** TASKS **
a) In the Darin Morgan text, what role was Morgan cast as in a 1994 episode of The X-Files?
b) Name every episode of The X-Files that the Darin Morgan text mentions by title.
c) Please set down everything in the Darin Morgan text from "Shortly thereafter, Morgan" down to "1996 Edgar award.", word for word.

** SELECTION **
━━━━
Darin Morgan is an American screenwriter best known for several offbeat, darkly humorous episodes of the television series The X-Files and Millennium. His teleplay for the X-Files episode "Clyde Bruckman's Final Repose" won a 1996 Emmy for Outstanding Individual Achievement in Writing for a Drama Series. He is the younger brother of writer and director Glen Morgan .

Morgan was born in Syracuse, New York and attended the film program at Loyola Marymount University, where he co-wrote a six-minute short film that led to a three-picture deal with Tristar. Morgan subsequently wrote a number of unproduced screenplays and appeared in two small guest roles on The Commish and 21 Jump Street, where his brother Glen was a writer.

In 1994, Morgan was cast as the Flukeman, a mutated flukeworm the size of a human being, in a second-season episode of The X-Files. (Glen Morgan had joined the show earlier that year as a writer and producer.) The role required Morgan to wear a cumbersome rubber suit for twenty hours at a stretch, an experience that he has since described as "terrible, just horrible." His appearance in "The Host," which originally aired on September 23, 1994, was followed by an offer for Morgan to write an episode of the series. This episode, "Blood," aired on September 30, 1994, and was Morgan's first story credit, although the teleplay was credited to Glen Morgan and James Wong .

Shortly thereafter, Morgan became a full-time staff writer for The X-Files, where he wrote his first solo episode, "Humbug" (originally aired on March 31, 1995). A quirky, funny, sometimes gruesome story about a series of murders in a colony of circus freaks, "Humbug" is usually considered a landmark episode in the history of The X-Files for broadening the tone and style of the famously dark series into funnier, less predictable directions. It was nominated for a 1996 Edgar award.

Morgan's next episode, "Clyde Bruckman's Final Repose," originally aired on October 13, 1995. "Clyde Bruckman" remains a favorite of fans and critics alike, and was acclaimed for retaining the humorous spirit of "Humbug" while extending its story into darker, more poignant territory. Both Morgan and actor Peter Boyle, who played the depressed psychic Clyde Bruckman, won Emmy awards for this episode.

Morgan wrote two additional episodes of The X-Files, the absurdist cockroach invasion story "War of the Coprophages" (originally aired on January 5, 1996) and the famously convoluted "Jose Chung's From Outer Space" (originally aired on April 12, 1996), as well as contributing an uncredited rewrite to "Quagmire" (originally aired on May 3, 1996). He left the show after the third season, but joined the writing staff of Millennium, writing and directing two episodes with extremely layered plots and humorous dialogue: "Jose Chung's Doomsday Defense" (which revived the character of author Jose Chung, played by Charles Nelson Reilly, and was originally aired on November 21, 1997) and "Somehow Satan Got Behind Me" (originally aired on May 1, 1998).
━━━━
** SOURCE MATERIAL **
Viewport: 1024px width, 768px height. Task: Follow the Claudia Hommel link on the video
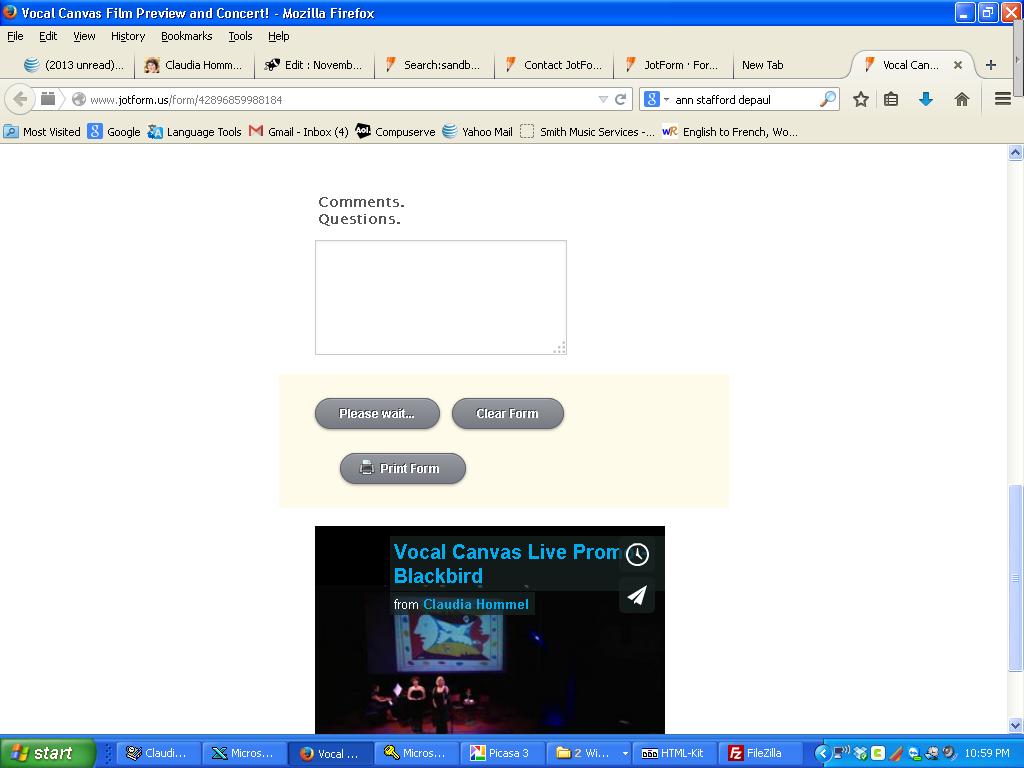tap(475, 604)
━━━━
** TASK-BY-TASK SOLUTIONS **
a) The Flukeman, a mutated flukeworm the size of a human being.

b) "The Host," "Blood," "Humbug," "Clyde Bruckman's Final Repose," "War of the Coprophages," "Jose Chung's From Outer Space," "Quagmire"

c)
Shortly thereafter, Morgan became a full-time staff writer for The X-Files, where he wrote his first solo episode, "Humbug" (originally aired on March 31, 1995). A quirky, funny, sometimes gruesome story about a series of murders in a colony of circus freaks, "Humbug" is usually considered a landmark episode in the history of The X-Files for broadening the tone and style of the famously dark series into funnier, less predictable directions. It was nominated for a 1996 Edgar award.